REQUIRED WORK
Whichever lines of the entries hold the word "field" should be identified and copied.

Dataset entries:
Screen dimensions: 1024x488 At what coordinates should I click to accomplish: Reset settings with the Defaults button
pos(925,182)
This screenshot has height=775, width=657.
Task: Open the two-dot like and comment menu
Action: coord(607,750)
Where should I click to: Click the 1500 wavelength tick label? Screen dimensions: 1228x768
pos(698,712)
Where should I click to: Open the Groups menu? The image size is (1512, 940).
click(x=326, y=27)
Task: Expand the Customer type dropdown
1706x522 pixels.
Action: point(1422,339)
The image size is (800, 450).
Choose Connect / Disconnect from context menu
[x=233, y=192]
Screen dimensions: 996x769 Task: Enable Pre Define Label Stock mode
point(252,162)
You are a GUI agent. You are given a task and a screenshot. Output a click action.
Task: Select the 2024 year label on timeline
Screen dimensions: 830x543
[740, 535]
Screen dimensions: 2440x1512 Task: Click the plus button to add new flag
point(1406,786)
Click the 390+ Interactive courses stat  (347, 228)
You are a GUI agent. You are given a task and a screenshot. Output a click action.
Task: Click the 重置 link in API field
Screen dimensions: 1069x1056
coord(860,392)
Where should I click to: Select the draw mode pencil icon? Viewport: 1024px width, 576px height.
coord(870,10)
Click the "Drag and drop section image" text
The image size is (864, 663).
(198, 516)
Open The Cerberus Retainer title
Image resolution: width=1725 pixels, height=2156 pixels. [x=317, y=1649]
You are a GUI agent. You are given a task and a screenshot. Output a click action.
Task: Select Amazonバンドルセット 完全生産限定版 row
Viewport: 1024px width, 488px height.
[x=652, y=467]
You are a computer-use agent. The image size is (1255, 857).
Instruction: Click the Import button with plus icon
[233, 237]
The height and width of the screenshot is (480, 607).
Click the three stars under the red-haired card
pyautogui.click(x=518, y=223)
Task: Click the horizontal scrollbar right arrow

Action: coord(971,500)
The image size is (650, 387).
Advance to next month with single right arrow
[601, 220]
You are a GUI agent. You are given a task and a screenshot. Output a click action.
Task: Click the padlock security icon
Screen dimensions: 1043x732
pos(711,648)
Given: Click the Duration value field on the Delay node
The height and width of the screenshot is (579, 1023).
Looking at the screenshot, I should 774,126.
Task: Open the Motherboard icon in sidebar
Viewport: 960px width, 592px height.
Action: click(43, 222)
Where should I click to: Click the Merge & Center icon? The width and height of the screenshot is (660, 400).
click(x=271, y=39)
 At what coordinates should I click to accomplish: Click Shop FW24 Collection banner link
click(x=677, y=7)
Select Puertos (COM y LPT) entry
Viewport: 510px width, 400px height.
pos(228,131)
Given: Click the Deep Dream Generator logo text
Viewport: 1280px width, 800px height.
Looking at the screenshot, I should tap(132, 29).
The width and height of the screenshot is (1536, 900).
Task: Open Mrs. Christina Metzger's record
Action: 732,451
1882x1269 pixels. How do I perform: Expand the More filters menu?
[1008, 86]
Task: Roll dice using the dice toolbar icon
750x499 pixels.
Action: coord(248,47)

ANSWER TO THIS PROBLEM
Task: Click the 重置 link in API field
Given: Click the Duration value field on the Delay node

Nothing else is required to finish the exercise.